MiNK Therapeutics has published a landmark case report in Nature's Oncogene demonstrating complete and durable remission in a patient with metastatic, treatment-refractory testicular cancer following treatment with agenT-797, the company's allogeneic invariant natural killer T (iNKT) cell therapy. The case adds to growing clinical evidence supporting the therapeutic potential of iNKT cell therapy in solid tumors.
Breakthrough Response in Heavily Pretreated Patient
The publication, titled "Salvage therapy with allogeneic invariant natural killer T cells in a heavily pre-treated germ cell tumor," presents a patient case from MiNK's clinical trial (NCT05108623). The patient had exhausted multiple lines of therapy, including platinum-based chemotherapy, autologous stem cell transplant, and multiple immune checkpoint inhibitors targeting PD-1, CTLA-4, and TIGIT pathways.
Following a single infusion of agenT-797 administered alongside nivolumab, the patient achieved complete clinical, radiologic, and biochemical remission. Remarkably, the patient has shown no evidence of disease over two years later, representing a durable response in a cancer type with limited treatment options after standard therapies fail.
"This case exemplifies the powerful potential of iNKT cells in treating even the most challenging cancers," said Dr. Benjamin Garmezy, Assistant Director of Genitourinary Research for Sarah Cannon Research Institute at SCRI Oncology Partners. "We observed a remarkable response in a patient who had exhausted standard and experimental treatments, offering compelling evidence to further pursue clinical studies of iNKT cell therapies in solid tumors."

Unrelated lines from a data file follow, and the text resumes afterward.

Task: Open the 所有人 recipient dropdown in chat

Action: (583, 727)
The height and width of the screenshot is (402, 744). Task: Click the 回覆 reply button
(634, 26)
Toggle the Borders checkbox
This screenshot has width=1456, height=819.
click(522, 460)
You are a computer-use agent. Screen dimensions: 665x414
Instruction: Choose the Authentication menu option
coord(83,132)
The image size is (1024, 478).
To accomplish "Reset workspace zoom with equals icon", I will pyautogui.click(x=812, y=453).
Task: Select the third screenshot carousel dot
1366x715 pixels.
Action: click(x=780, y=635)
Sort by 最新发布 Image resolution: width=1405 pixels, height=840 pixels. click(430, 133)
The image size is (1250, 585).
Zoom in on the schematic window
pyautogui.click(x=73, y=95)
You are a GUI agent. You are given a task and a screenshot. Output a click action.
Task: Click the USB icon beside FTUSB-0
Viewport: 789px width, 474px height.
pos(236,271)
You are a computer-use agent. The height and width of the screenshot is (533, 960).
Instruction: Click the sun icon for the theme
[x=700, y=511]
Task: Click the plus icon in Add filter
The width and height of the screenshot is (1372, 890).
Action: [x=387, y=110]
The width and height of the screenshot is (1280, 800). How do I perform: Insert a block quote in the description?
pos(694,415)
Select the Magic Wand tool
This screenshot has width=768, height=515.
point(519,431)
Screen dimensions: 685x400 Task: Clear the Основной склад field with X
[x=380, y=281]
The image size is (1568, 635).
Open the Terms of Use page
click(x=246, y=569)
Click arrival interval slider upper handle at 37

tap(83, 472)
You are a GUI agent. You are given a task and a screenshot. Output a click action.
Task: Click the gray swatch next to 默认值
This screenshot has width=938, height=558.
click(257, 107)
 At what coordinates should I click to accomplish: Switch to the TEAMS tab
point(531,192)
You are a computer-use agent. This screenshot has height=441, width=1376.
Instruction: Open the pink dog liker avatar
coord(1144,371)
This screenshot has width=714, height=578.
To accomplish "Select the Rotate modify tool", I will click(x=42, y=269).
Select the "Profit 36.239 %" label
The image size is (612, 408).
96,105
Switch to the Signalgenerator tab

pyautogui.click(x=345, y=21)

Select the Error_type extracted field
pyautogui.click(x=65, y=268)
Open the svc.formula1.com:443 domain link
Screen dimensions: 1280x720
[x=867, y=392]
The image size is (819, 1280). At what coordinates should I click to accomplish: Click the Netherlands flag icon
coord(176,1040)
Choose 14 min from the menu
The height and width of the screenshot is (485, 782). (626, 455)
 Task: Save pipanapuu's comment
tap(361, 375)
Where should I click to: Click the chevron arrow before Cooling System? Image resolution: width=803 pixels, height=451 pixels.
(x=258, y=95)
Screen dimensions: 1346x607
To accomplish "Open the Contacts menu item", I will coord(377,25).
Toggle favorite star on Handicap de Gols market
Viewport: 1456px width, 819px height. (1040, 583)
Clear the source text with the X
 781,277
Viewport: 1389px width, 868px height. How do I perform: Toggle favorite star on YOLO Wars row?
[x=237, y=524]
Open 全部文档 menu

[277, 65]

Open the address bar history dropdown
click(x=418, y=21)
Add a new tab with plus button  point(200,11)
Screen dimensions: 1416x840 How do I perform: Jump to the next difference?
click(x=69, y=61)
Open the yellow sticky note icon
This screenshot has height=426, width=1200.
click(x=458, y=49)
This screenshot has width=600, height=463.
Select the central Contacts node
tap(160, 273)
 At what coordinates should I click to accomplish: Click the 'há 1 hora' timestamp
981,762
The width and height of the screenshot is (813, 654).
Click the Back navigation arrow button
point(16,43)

Safety Profile and Mechanism of Action
The treatment demonstrated a favorable safety profile with no cytokine release syndrome (CRS) or graft-versus-host disease (GVHD) observed. Donor iNKT cells remained detectable in the patient's system up to six months post-infusion, suggesting sustained immune activation.
AgenT-797 is an allogeneic iNKT cell therapy that harnesses both innate and adaptive immunity. iNKT cells function as "master regulators," combining the cytotoxic capabilities of NK cells with T-cell-like antigen recognition and memory. This unique biology enables a robust, pathogen-agnostic immune response that can be directed against hard-to-treat tumors.
Expanding Clinical Evidence in Solid Tumors
The testicular cancer case is part of a growing body of clinical evidence supporting agenT-797's potential across solid tumor types. At the 2025 inaugural AACR Immuno-Oncology meeting, MiNK presented data from its Phase 2 trial in second-line gastric cancer, demonstrating immune activation, increased tumor infiltration, and early signals of tumor control in patients previously refractory to checkpoint inhibitors.
Extended survival beyond 12 months was observed in several gastric cancer patients—an outcome rarely seen in this treatment setting. These clinical observations were reinforced by a separate peer-reviewed case report published in Oncogene, describing a patient with metastatic gastric cancer who achieved a 42% tumor reduction and more than nine months of progression-free survival following a single infusion of agenT-797 in combination with nivolumab.
Manufacturing and Development Pipeline
Manufactured by MiNK Therapeutics in Lexington, Massachusetts, agenT-797 is designed as a scalable, off-the-shelf product to provide accessible treatment options. The therapy is currently in clinical development for graft-versus-host disease, solid tumors, and severe pulmonary inflammation.
The ongoing Phase 2 trial in gastric cancer (NCT06251973) is actively enrolling patients, with additional readouts expected in upcoming months. The company is also advancing a pipeline of T cell receptor (TCR)-based therapies and neoantigen discovery tools that enable highly specific immune targeting across tumor and tissue types.